Почему именно у романтиков вопрос о свободе гения встал так остро, как никогда прежде? Это тоже продиктовано временем. Французская буржуазная революция конца XVIII века - купель всего европейского романтизма. Ген свободы в романтическую натуру заложила она. Но уже самой реальной практикой насаждения "свободы, равенства, братства", особенно на последнем этапе, ожесточенным взаимоистреблением партий и фракций в борьбе за власть, апелляцией к инстинктам толпы, разгулом массового доносительства и массовых ритуальных расправ - революция изрядно поколебала романтические души. А послереволюционное развитие Европы давало романтикам наглядный урок того, что расширение диапазона личной свободы, принесенное буржуазным переворотом, - благо не абсолютное, а весьма относительное. На их глазах обретенная в революции свобода выливалась в эгоистическую борьбу за место под солнцем; на их глазах выходила из берегов раскрепощенная буржуазная, мелкобуржуазная, плебейская стихия, масса, соблазненная призраком власти, а на самом деле манипулируемая сверху и демонстрирующая эту власть там, где она только и может: в завистливо-злобной нетерпимости ко всему неординарному, к инакомыслию, к независимости мнения и духа.

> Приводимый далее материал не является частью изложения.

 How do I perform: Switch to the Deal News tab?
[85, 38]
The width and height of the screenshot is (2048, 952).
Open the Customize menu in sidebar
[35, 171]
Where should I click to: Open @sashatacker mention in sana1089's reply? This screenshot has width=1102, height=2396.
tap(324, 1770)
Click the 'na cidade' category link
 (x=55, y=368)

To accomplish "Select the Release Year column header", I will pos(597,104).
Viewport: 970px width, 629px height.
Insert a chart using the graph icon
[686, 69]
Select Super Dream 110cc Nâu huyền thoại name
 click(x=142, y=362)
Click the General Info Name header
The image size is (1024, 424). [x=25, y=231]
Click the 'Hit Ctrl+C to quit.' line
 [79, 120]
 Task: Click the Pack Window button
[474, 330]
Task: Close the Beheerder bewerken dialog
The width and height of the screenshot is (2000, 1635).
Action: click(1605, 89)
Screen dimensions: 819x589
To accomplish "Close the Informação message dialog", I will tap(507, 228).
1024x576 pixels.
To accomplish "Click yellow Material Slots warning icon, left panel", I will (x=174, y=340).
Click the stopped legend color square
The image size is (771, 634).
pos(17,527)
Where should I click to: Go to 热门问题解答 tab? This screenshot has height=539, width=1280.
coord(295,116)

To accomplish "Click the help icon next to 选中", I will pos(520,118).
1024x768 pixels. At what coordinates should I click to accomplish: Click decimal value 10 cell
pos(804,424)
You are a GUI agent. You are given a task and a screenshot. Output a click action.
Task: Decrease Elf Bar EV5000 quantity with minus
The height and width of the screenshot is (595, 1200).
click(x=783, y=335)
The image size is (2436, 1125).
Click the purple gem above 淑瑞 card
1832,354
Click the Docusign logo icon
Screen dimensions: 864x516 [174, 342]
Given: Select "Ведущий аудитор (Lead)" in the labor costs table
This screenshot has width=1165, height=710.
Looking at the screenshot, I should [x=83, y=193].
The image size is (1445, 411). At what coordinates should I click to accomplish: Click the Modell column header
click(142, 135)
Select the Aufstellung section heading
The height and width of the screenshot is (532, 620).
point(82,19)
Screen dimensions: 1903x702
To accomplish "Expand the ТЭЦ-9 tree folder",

Тут важно еще учесть, что именно на это время пришлось и резкое расширение возможностей массового производства художественной продукции, рост ее общедоступности, равно как и общей осведомленности и начитанности. Современные исследователи указывают, что к 1800 году уже четверть населения Германии была грамотной - каждый четвертый немец стал потенциальным читателем. Соответственно этому, если в 1750 году в Германии было издано 28 новых романов, то за десятилетие с 1790 по 1800 год их появилось 2500. Эти плоды эпохи Просвещения романтикам тоже представлялись не однозначно благими; для них все яснее становились необратимые утраты, входящие в цену "широкого успеха": подчинение искусства рыночной конъюнктуре, открытость его всякому, в том числе и заносчиво-невежественному суждению, усиление зависимости от требований публики.
Служители и носители духовности все более ощущали себя в безнадежном и подавляемом меньшинстве, в постоянной опасности и осаде. Так возник романтический культ гения и поэтической вольности; в нем слились изначальный революционный соблазн свободы и почти рефлекторная реакция самозащиты против устанавливающегося торжества массовости, против угрозы угнетения уже не сословного, не социального, а духовного.
Одиночество и беззащитность человека духа в прозаическом мире расчета и пользы - исходная ситуация романтизма. Как бы в компенсацию этого ощущения социального неуюта ранние немецкие романтики стремились стимулировать свое ощущение сопричастности таинствам духа, природы и искусства. Романтический гений, по их убеждению, изначально заключает в себе всю Вселенную; даже задаваясь целью познать внешний мир, их герой в конечном итоге обнаруживает, что все достойные познания тайны этого мира присутствуют уже разрешенными в его собственной душе и, выходит, ездить так далеко не стоило. "Меня все приводит к себе самому" - знаменитая формула Новалиса. Без внешнего мира можно как бы и обойтись; он весь уже есть в твоем "я" - как "в единой горсти бесконечность", как "небо в чашечке цветка" (это формула другого раннего романтика, англичанина Блейка).
Но обойтись без мира можно, конечно, только в теории. Миг такой свободы неуловимо краток, он - лишь возвышенное философское построение, умозрительная мечта. Очнись от нее - и кругом все та же жизнь и те же проклятые вопросы. Один из первых: кто же виноват?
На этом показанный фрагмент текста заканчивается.